### Problem statement
Reproduce, word for word, the stretch of the immunity thread from "Scenario (2) would" through "another pending case.".

Lee Kovarsky Profile picture
Apr 9 13 tweets 3 min read Read on X
THOUGHTS ON SPECIAL COUNSEL'S SCOTUS BRIEF ON IMMUNITY:

SHORT VERSION: PAY ATTENTION TO WHAT HAPPENS ON REMAND.

(1) SCOTUS is very unlikely to recognize official acts immunity, always has been, & the state of the case after principal briefing is unchanged in that respect.

1/
(2) It is possible (and IMHO desirable) for SCOTUS to declare a lower-grade immunity for conduct that necessary to a function that the constitution assigns to the president ("skinny immunity").

2/
(3) It is virtually unthinkable that DJT could satisfy a skinny immunity standard, and there's really only one act charged in the indictment (abuse of DOJ/Clark) that might constitute an official act under even the broader standard.

3/
So the principal outcome set looks like this: (1) no presidential immunity; (2) official-acts immunity; (3) skinny immunity.

The question is, what would happen in each scenario.

4/
In scenario (1), the case goes back down for trial. Scenarios (2) and (3) are a little harder to pin down.

Scenario (2) would generate a question about whether official acts immunity would bar trial. That question dovetails with SCOTUS adjudication of another pending case.

5/
Specifically, Fissher v. United States is pending before SCOTUS and it could affect the viability of charges under 18 USC 1512. That's two of the four counts. I'm skeptical that what happens with Fischer is particularly likely to affect the Trump prosecution, but

6/
even if it did, there are still two counts left. And there is conduct satisfying each of those counts even if you subtract out the "official acts" and leave only "private acts." So I'm not sure how even a big win for DJT on the official-acts standard actually spoils a trial.

### Listing
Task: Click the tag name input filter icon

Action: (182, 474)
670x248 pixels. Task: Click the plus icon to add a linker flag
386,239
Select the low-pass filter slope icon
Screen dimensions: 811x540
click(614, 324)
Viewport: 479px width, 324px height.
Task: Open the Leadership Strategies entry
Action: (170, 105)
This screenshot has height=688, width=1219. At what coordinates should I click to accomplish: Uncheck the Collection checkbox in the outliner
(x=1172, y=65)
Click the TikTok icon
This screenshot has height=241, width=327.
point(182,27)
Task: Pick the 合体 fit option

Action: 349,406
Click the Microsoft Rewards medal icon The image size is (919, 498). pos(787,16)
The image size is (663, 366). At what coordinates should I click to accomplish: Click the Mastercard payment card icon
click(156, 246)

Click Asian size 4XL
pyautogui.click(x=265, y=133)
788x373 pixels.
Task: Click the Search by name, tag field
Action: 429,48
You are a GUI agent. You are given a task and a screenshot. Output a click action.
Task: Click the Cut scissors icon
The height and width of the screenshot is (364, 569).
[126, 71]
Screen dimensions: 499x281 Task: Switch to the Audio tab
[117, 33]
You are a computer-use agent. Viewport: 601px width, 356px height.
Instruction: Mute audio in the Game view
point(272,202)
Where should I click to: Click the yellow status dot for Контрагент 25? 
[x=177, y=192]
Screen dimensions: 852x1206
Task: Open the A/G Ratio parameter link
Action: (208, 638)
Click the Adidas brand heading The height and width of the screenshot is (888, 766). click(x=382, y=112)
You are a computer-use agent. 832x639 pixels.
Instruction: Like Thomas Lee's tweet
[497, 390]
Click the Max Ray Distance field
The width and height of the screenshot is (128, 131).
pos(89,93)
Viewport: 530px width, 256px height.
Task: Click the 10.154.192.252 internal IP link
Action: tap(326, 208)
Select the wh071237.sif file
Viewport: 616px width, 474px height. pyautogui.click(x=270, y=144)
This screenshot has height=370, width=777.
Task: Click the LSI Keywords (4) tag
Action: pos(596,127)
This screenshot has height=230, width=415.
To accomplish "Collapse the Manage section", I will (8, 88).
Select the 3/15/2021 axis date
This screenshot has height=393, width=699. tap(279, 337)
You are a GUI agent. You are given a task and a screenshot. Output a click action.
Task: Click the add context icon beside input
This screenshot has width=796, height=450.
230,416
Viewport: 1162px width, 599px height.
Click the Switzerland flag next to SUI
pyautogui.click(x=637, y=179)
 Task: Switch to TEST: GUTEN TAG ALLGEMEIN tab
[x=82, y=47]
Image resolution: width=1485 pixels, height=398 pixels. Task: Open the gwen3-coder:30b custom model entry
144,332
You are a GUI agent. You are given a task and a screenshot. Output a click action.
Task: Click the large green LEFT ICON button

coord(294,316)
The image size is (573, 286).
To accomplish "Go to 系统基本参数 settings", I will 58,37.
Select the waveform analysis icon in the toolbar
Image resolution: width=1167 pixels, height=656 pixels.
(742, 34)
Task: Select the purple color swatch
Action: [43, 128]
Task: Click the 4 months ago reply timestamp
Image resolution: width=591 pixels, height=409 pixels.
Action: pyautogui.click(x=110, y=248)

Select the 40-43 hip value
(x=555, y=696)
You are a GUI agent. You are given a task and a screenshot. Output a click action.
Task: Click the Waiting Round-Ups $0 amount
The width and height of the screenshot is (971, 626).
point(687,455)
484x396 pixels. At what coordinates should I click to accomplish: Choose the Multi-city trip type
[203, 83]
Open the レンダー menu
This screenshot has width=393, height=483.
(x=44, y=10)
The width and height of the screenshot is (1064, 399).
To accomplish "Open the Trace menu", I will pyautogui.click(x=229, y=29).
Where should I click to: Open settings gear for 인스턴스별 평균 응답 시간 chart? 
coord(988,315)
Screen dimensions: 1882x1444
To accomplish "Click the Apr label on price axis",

### The result
Scenario (2) would generate a question about whether official acts immunity would bar trial. That question dovetails with SCOTUS adjudication of another pending case.